**TEXT UNDER STUDY:**
Waringa Kibe is Country Director of AFR, a Rwandan organisation ensuring low income people, particularly youth and women, have access to financial services. She says, “In Sub-Saharan Africa, we rely on smallholder farmers. Smallholder farmers keep our economies afloat”.
“If we go back to March, when all this started, when the [Rwandan] government imposed a lockdown, the one thing that was not going to be locked-down was agriculture….In Rwanda, a lot of production goes through cooperatives. We’re trying to strengthen cooperatives to survive in a digital environment”.
AFR is supporting SPARK, an international NGO, to boost the digital business skills of rural people and increase their access to (digital) financial services. COVID-19 has exacerbated the issues farmers often face in affording the necessary inputs required for the planting season, such as seeds and fertiliser. Uniquely, AFR and SPARK support smallholder farmers in creating a digital, bankable history, which can be used to take out low interest loans with microfinance institutions. In response to COVID-19, the partners are also working on linking Rwanda’s smallholder farmers, cooperatives and buyers to online marketplaces.
“The future is clearly digital”, says Kibe. The trend towards digitisation was already happening in more stable economies, such as Rwanda. Yet, Loeffen, the Dutch Embassy’s Deputy Head of Mission in Burundi, believes that COVID-19 will speed up the process in regions that have been lagging behind.
Loeffen oversees a project by the Dutch social enterprise AUXFIN, which is bringing digital services to agri-preneurs across the country. Fifty households are grouped together, they elect a group leader and get access to an AUXFIN tablet with software that provides services like agricultural education, access to agricultural inputs and finance. Loeffen says, “it’s quite interesting that in this poor country of Burundi, we have leapfrogged ahead in terms of technological advancement”.
Subsistence to scalable businesses
In the big city hubs, digitisation goes quickly. Yet, vast swathes of rural Sub-Saharan Africa lack internet reach and this is where almost all of the continent’s market produce is coming from. Here, radio is still the main, if not only, medium of information sharing. The South Sudanese government is utilising this tool with public broadcasts about handwashing but international NGO, SPARK, is using radio as a tool to confront any impending food shortages.
Alongside Cordaid and Agriterra, SPARK is rolling out training for farmers across local radio stations in South Sudan, as well as providing in-kind loans of seeds. In landlocked South Sudan, farmers are finding it difficult to source or afford seeds to plant. Between April and May, conditions in South Sudan’s rural pastures are ripe for planting sorghum, maize and vegetables. Yet, COVID-19 lockdowns, a volatile security situation, years of failed harvests due to drought, and a second, more deadly wave of locusts on the horizon, are limiting South Sudanese farmers’ chance to sow their crops.
Subsistence farmers and agricultural SMEs could hold the key to combating local food shortages during COVID-19. Rising demand for domestically-grown food because of cross-border trade restrictions could be a chance for many family farmers – with the right support – to start supplying markets and urban populations.
While it’s premature to suggest that all countries in Sub-Saharan Africa will emerge phoenix-like from the coronavirus pandemic, COVID-19 is teaching us that there are other ways of doing things. In the face of widespread sickness, death and food shortages, perhaps the circumstances this disease creates can also contribute to some much-needed paradigm shifts. Shifts towards localisation in the development sector, a boost for the digital capabilities of rural regions, and a leg-up the economic ladder for subsistence farmers towards farming as business. The backbone of Sub-Saharan Africa’s economy, agriculture, is starting to know its worth.

**DATA FOR ANALYSIS:**
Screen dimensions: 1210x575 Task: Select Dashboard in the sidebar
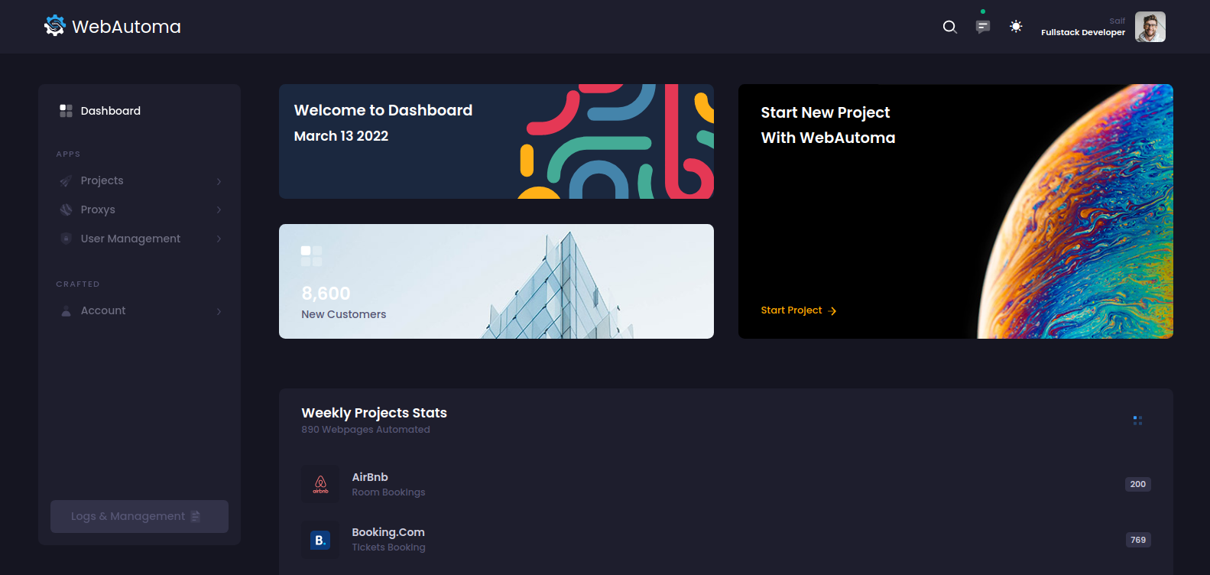coord(110,111)
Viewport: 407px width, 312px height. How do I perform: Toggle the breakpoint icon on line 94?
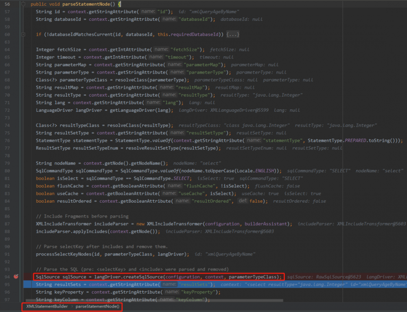(x=16, y=277)
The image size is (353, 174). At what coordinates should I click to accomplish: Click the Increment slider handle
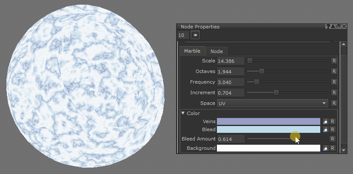(x=276, y=92)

**TASK INSTRUCTIONS:**
[1] Please reproduce the passage on African farming and COVID-19 between "AFR is supporting" and "to online marketplaces.", inclusive.
[2] Summarize the passage on African farming and COVID-19 in two sentences.
The records were taken from a separate source.

**ANSWERS FOR THE TASKS:**
[1]
AFR is supporting SPARK, an international NGO, to boost the digital business skills of rural people and increase their access to (digital) financial services. COVID-19 has exacerbated the issues farmers often face in affording the necessary inputs required for the planting season, such as seeds and fertiliser. Uniquely, AFR and SPARK support smallholder farmers in creating a digital, bankable history, which can be used to take out low interest loans with microfinance institutions. In response to COVID-19, the partners are also working on linking Rwanda’s smallholder farmers, cooperatives and buyers to online marketplaces.

[2] In Rwanda, Burundi and South Sudan, groups such as AFR, SPARK and AUXFIN are supporting smallholder farmers with digital financial services, bankable histories, tablets, radio training and seed loans, as COVID-19 makes their existing difficulties worse. The pandemic may also push rural regions toward digital capability and help subsistence farmers supply local markets and move toward farming as a business.